Molecular biology of plasminogen activators: what are the clinical implications of drug design?

The initial work on thrombolytic therapy for acute myocardial infarction (AMI) focused on intracoronary administration of streptokinase. Continuing research has given rise to the development of both second- and third-generation agents and consequent refinements in thrombolytic regimens. Intravenous recombinant tissue plasminogen activator (t-PA, or alteplase) proved superior to both intracoronary and intravenous streptokinase with regard to reperfusion efficacy and impact on survival. An accelerated dosage regimen was later devised to allow the administration of t-PA over a shorter period of time. Unfortunately, t-PA failed to lessen the risk of bleeding complications that had plagued the use of streptokinase. The wild-type t-PA molecule has since been modified in an attempt to achieve improved lytic characteristics with less bleeding risk. Among these third-generation agents is reteplase (r-PA); compared with alteplase, reteplase has a prolonged half-life and seems to offer more rapid thrombolysis.
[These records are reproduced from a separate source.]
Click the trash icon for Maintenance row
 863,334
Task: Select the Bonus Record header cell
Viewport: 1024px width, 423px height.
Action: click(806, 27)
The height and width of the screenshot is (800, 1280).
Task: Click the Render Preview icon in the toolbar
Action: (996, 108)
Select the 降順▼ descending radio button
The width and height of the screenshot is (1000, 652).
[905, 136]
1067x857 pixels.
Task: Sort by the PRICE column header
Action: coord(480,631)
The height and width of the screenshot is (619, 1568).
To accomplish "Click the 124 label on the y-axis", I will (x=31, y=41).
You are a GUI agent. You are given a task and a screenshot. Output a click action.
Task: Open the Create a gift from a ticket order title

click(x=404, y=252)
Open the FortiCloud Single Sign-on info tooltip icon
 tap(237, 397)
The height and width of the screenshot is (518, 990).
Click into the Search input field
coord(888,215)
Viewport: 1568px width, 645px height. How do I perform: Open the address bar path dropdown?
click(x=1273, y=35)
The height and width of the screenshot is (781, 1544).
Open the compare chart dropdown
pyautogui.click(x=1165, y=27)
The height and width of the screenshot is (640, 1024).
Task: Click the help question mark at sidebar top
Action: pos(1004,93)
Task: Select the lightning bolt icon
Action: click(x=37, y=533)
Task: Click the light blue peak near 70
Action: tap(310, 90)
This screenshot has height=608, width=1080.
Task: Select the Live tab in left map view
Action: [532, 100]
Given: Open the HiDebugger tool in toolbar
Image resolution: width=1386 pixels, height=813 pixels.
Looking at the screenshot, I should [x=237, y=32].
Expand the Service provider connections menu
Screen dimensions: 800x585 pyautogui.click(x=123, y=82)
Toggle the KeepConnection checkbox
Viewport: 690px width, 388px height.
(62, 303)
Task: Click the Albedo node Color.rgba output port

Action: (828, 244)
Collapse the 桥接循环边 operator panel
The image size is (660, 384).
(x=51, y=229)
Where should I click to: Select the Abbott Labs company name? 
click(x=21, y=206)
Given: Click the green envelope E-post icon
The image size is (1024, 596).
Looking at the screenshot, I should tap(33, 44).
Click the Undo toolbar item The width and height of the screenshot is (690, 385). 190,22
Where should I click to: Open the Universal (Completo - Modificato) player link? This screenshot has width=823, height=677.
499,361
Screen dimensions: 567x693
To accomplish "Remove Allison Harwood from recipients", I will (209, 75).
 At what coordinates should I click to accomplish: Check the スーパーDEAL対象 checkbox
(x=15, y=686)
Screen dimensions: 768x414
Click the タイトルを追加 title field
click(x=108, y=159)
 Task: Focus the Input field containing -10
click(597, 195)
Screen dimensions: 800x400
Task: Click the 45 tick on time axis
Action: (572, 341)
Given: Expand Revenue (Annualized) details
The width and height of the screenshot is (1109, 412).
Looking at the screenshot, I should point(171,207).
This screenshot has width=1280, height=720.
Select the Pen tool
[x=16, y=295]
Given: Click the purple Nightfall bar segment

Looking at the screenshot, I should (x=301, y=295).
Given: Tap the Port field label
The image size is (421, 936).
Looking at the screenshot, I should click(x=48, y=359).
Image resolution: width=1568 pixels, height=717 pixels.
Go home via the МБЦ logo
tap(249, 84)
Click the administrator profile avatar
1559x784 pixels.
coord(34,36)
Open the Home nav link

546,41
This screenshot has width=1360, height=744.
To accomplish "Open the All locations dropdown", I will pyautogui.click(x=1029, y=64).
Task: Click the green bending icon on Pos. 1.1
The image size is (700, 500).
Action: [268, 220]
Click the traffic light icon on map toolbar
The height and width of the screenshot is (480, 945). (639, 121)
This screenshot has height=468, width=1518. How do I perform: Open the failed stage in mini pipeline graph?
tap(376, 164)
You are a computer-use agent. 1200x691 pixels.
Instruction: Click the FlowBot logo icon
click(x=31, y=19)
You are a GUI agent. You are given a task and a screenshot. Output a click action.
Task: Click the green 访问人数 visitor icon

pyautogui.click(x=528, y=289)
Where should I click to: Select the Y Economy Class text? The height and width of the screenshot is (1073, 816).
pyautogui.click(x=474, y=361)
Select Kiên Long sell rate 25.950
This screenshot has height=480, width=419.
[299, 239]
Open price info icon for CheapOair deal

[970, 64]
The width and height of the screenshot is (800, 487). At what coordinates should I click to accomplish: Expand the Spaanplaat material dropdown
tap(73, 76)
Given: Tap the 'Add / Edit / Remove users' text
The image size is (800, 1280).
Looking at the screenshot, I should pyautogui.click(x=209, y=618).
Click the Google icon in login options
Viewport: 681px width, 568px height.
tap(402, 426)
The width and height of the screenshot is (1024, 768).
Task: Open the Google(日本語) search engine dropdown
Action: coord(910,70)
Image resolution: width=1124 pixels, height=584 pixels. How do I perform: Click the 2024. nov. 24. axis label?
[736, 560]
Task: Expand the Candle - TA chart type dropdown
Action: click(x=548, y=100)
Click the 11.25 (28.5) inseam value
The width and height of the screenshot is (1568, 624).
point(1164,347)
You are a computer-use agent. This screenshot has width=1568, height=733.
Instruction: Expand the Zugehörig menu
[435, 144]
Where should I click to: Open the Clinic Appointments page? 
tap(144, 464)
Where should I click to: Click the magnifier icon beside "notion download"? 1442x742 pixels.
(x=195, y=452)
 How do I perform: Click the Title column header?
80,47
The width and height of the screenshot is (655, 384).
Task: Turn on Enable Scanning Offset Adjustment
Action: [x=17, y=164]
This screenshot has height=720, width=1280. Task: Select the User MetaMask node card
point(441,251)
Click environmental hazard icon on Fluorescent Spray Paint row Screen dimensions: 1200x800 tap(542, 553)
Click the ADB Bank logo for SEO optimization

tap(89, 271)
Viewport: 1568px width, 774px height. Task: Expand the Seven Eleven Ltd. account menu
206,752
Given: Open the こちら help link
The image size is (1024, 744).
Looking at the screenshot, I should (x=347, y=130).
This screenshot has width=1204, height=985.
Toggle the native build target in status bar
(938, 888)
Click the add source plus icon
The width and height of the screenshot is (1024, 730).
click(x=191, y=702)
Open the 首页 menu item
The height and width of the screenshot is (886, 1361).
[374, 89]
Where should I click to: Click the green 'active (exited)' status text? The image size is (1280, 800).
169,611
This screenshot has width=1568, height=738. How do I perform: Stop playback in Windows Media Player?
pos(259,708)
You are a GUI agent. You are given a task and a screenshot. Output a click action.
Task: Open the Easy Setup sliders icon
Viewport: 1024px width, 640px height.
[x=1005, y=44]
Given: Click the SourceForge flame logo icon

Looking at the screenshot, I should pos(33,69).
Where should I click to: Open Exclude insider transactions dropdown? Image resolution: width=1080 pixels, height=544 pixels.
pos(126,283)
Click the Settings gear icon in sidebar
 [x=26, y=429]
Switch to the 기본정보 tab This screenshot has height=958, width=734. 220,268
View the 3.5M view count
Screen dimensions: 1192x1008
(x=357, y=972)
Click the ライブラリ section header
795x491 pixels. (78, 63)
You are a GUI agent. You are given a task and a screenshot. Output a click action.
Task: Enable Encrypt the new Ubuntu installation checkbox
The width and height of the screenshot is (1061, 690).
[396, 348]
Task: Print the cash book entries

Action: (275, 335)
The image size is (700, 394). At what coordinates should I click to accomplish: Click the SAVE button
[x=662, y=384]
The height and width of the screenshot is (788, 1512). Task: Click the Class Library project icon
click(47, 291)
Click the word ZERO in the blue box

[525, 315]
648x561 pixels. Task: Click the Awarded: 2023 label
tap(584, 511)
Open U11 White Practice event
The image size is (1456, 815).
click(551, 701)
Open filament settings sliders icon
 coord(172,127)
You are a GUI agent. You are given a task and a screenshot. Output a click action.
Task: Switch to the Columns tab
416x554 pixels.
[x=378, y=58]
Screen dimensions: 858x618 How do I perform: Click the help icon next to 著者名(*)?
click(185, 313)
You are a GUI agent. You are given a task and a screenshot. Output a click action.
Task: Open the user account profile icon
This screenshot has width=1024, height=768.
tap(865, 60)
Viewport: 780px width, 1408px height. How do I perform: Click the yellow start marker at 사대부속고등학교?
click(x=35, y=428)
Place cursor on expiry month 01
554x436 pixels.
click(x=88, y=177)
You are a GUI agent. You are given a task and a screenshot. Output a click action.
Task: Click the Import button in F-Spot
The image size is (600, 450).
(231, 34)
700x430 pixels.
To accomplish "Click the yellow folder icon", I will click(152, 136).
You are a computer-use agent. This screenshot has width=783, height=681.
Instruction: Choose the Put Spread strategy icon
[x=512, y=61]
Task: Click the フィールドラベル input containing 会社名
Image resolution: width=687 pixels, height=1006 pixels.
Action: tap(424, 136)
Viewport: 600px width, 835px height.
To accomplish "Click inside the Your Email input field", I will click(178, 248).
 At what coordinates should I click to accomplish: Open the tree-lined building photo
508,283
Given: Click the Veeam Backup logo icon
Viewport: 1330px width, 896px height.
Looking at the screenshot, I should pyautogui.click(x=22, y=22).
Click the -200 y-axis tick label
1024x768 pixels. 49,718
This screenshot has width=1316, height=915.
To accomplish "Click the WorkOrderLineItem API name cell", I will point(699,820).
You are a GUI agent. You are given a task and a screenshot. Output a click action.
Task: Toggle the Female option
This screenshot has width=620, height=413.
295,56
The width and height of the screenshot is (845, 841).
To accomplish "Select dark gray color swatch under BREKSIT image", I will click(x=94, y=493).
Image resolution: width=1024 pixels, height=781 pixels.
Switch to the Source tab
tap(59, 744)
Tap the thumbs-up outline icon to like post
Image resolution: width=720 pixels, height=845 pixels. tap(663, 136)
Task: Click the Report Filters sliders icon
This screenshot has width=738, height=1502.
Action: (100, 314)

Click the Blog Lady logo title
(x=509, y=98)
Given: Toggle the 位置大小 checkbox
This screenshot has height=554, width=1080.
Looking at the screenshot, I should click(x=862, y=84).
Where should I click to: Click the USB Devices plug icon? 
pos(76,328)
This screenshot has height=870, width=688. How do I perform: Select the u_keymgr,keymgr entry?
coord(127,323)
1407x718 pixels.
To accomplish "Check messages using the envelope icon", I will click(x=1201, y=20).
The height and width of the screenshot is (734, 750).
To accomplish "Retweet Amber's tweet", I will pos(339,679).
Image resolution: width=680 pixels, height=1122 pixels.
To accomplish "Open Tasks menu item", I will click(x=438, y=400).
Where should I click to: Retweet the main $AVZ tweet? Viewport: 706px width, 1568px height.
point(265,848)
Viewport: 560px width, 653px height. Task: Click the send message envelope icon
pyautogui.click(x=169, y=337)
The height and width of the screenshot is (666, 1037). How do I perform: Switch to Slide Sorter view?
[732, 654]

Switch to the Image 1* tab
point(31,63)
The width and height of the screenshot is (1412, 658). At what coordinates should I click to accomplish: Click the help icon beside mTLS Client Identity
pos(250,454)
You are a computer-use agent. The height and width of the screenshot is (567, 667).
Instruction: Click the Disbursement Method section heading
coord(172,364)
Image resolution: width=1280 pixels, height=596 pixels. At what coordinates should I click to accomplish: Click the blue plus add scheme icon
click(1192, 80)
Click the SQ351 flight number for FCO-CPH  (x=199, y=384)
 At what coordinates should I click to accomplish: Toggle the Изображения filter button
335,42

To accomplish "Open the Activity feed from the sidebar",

Promising results have been obtained in large, randomized trials of reteplase. Another new agent is the TNK mutant of t-PA, which also has a prolonged half-life and seems to produce more rapid and complete thrombolysis, as well as less risk of intracranial bleeding than with alteplase in animal models. Although large, randomized trials have not yet been conducted, encouraging results have emerged from preliminary dose-ranging trials with TNK. A third new agent, n-PA, has an even longer half-life and has shown improved lytic activity in animal models. A dose-ranging trial of n-PA is currently under way. Despite the fact that each of the third-generation drugs has shown considerable potential with regard to improving the efficacy of thrombolytic therapy, the risk of intracranial bleeding remains problematic and will need to be assessed in large, randomized trials.